この記事の著者が導き出した結論の1つは「貧しい人々が法的な保護をほとんど受けられない地域で、この種のデータ収集を行うのは、安上がりで簡単だ」というものだった。この主張に対し、ワールドコインは、欧州諸国を含む先進国でも活動していると反論した。「ワールドコインは常に、世界全体を代表する各国のサンプルで実地テストを行おうとしています」と広報担当者は述べていた。
イーサリアム創設者も懸念を表明
イーサリアムの創設者であるヴィタリック・ブテリンは、ワールドコインの世界的なローンチ直後の自身のブログで「人々の身元を確認するための万能なアプローチは存在しない」と述べ、ワールドコインに関連する大きなリスクは、世界中でオーブを利用できる場所が限られていることと、虹彩スキャン中にユーザーが意図した以上の情報を不注意で開示してしまう可能性があることだと主張した。ブテリンはまた、オーブのデバイスに欠陥があるかどうかを検証するのが困難で、潜在的なバックドアの余地が残されていると述べた。「ソフトウェアのレイヤーが完璧で、完全に分散化されていたとしても、ワールドコイン側はシステムにバックドアを挿入する能力を持っており、フェイクIDを作成できる」と彼は述べた。
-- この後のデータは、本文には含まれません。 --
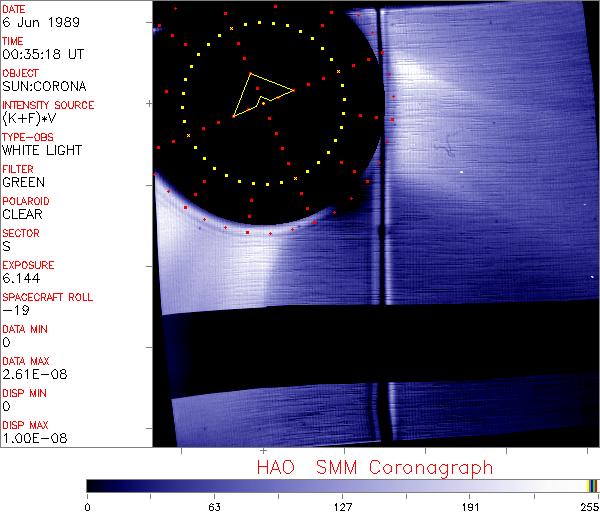Click the small bright star dot in the corona
The height and width of the screenshot is (512, 600).
(461, 172)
ブテリンはさらに、何者かが、虹彩スキャンをパスできる「偽の人間」を3Dプリンターで作成する可能性についても言及した。
「効果的で信頼性の高い個人認証システムを作るという課題をクリアすることは、特に既存の暗号コミュニティから遠く離れた人々の手にかかると、かなり難しいように思われる」とブテリンは主張した。